The objective is to generate a description suited for the given table using sequence to sequence network given a table of facts.
Configuration:
Using tensorflow, training a sequence-to-sequence model using the encoder-decoder archi- tecture. The overall structure of the network is as follows:
(a) INEMBED: A feedforward layer of size |Vs| × inembsize, where Vs is the source vocabulary (i.e. set of words) and inembsize is the output size of the layer. Use inembsize = 256
(b) ENCODER:
– BASIC ENCODER: Bidirectional LSTM layer with encsize outputs in either direction. encsize = 512
– HIERARCHICAL ENCODER : The hierarchical encoder will fist encode the tokens using a token level LSTM. Note that the token level bidirectional LSTM should be shared across all the rows. The final state of this LSTM should be then concatenated with the ‘field’ word embedding and then should be passed through another bidirectional LSTM which basically runs over the first column of the given table. For instance, temperature is a field, with token string time 17-30 min 33 max 60 mean 44 .... GT is the bidirectional LSTM over these token string which will output the final hidden state HT which essentially encodes the information about the temperature field. This state will be then concatenated with Wemb(temperature). These representations for each field will then be passed through another bidirectional LSTM GF . Pass the final hidden state of this encoder to generate the text descriptions.
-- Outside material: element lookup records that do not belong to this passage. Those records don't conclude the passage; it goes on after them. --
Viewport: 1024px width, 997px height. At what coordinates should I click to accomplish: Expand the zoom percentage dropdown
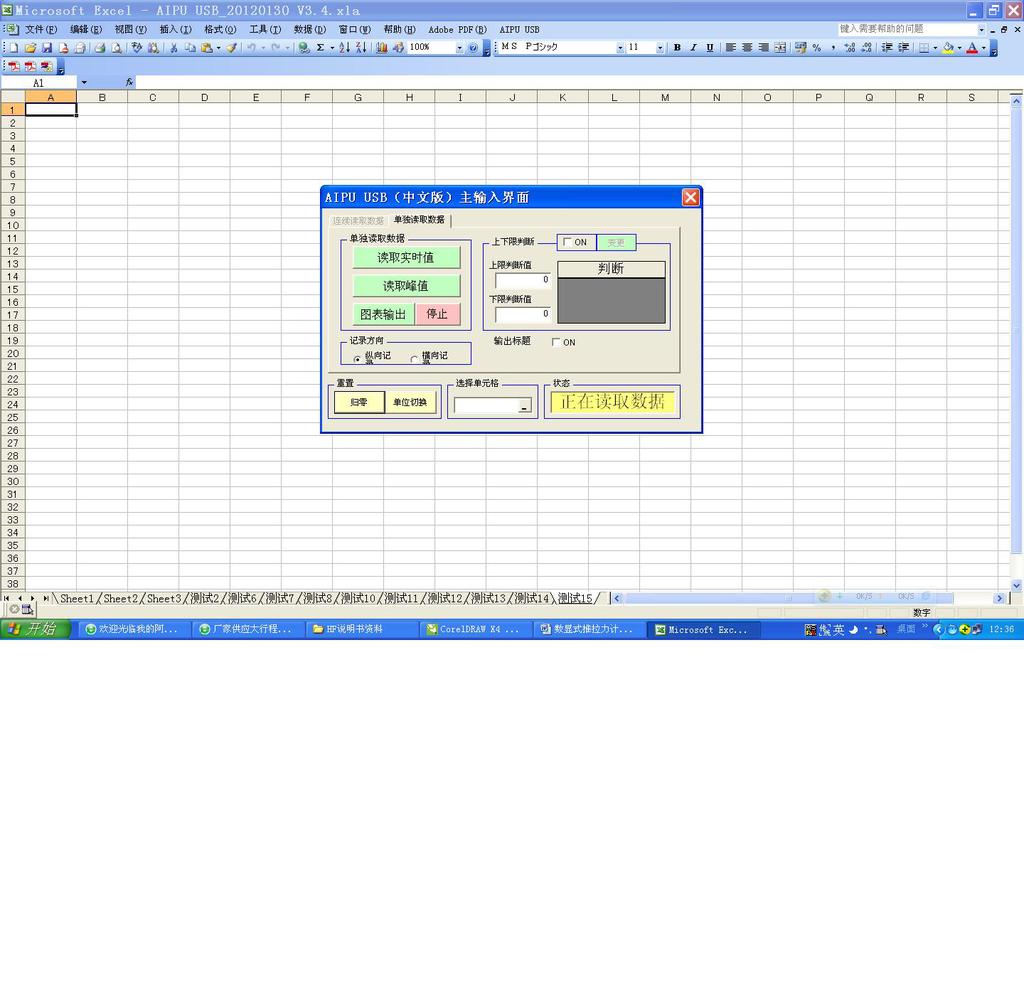tap(460, 48)
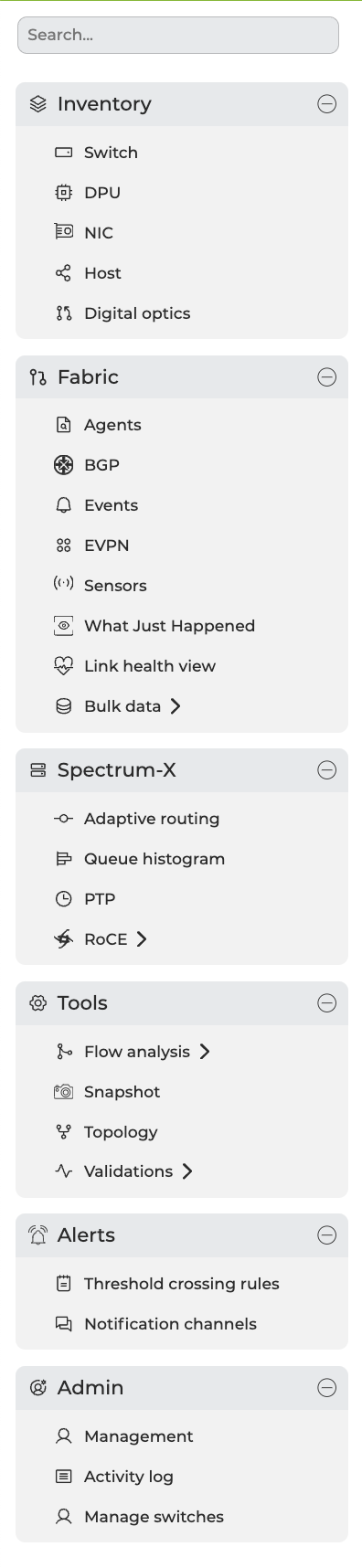Focus the Search input field
Viewport: 362px width, 1568px height.
click(x=178, y=35)
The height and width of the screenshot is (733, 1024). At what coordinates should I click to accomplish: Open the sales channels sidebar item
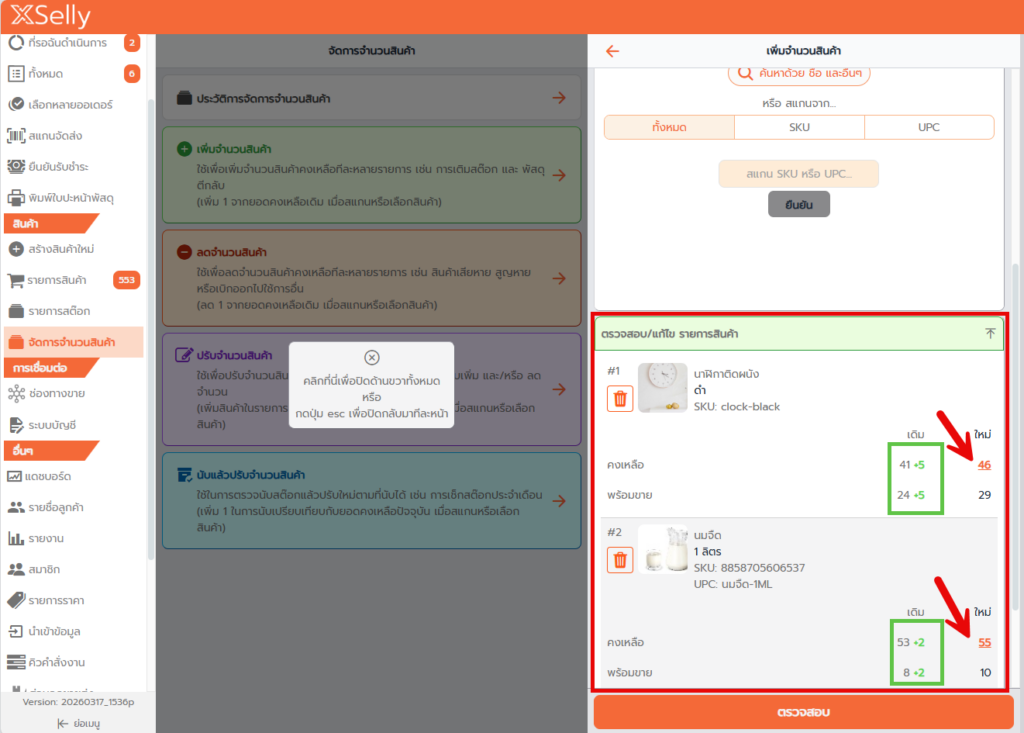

(c) ATTENTION: Incorporated an attention mechanism over the Basic Encoder consisting of:
(i) a single feedforward network whose inputs are the previous decoder state, previous decoder output’s embedding and the annotation vector (encoder output) under consideration. It outputs a single attention score.
(ii) a softmax layer over the attention scores from each annotation vector to convert it to a probability value. The attention weights from the softmax layer are used to linearly interpolate the annotation vectors. The resulting context vector will be an input to the decoder along with the decoder output in the previous timestep.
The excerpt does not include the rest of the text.